● **WHAT THIS TASK INVOLVES**: From the line containing "You are a computer-use" through the last line of the listing, output each line exactly as it stands. Omit pictures.

*** GIVEN ENTRIES

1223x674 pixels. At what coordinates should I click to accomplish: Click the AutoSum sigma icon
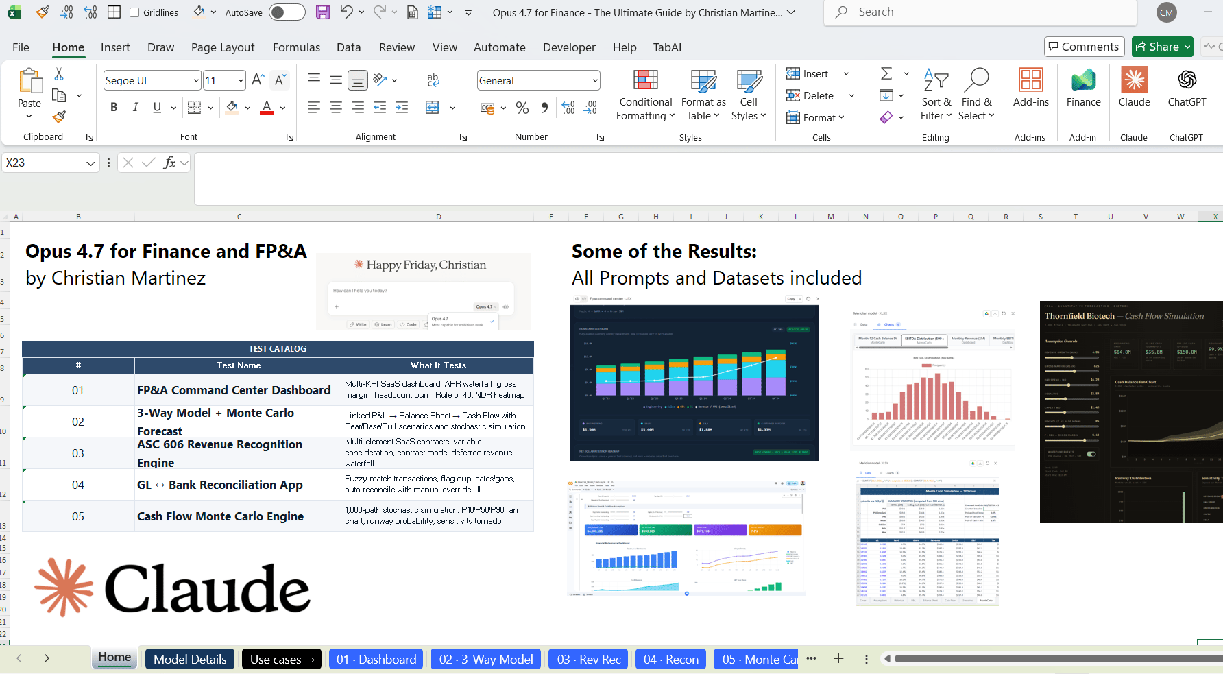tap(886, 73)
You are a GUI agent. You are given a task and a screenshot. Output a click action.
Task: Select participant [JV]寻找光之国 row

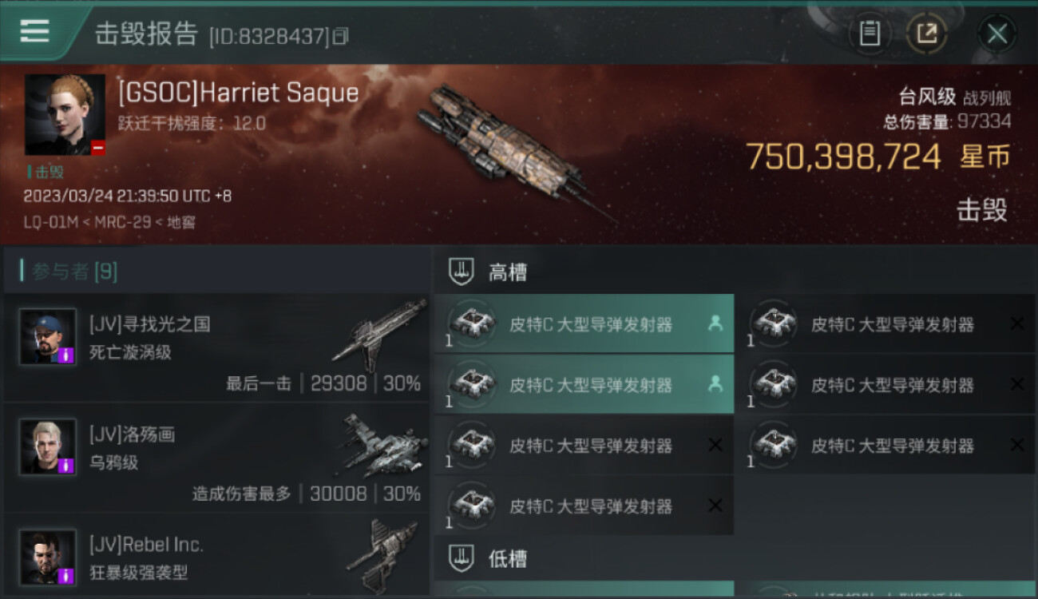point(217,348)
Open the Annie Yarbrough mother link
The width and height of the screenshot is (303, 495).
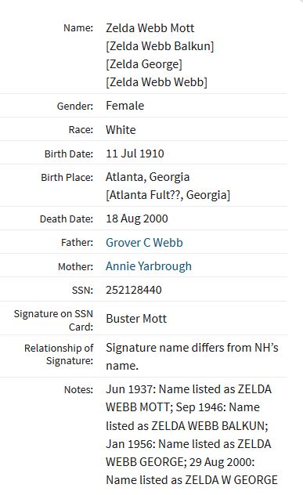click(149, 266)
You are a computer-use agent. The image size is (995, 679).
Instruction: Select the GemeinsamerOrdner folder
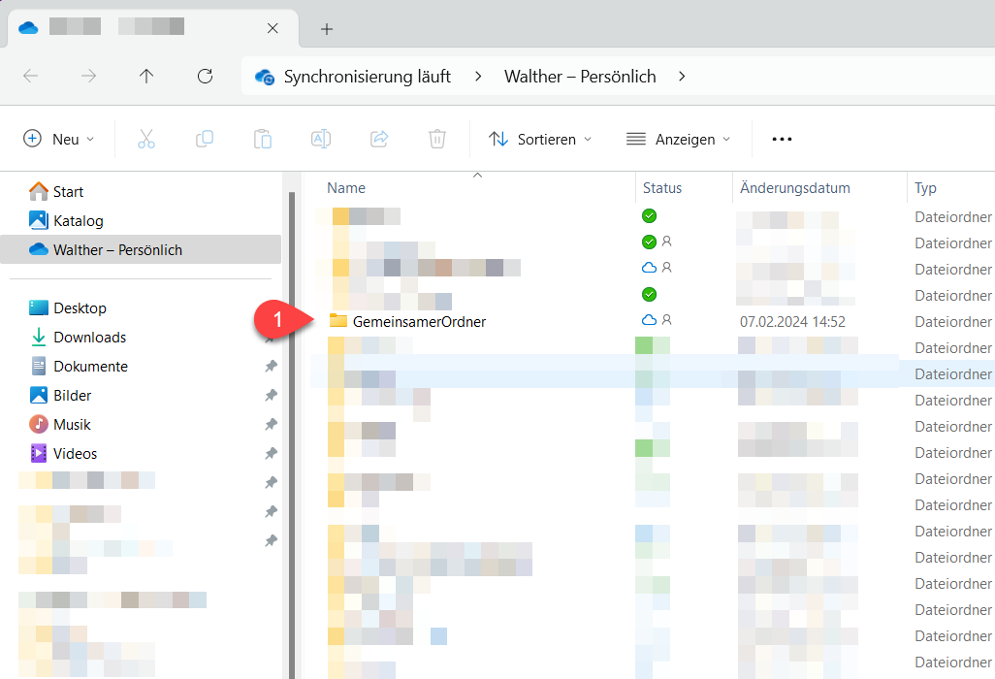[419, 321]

******

● **TASK OUTPUT**:
You are a computer-use agent. The image size is (995, 679).
Instruction: Select the GemeinsamerOrdner folder
[419, 321]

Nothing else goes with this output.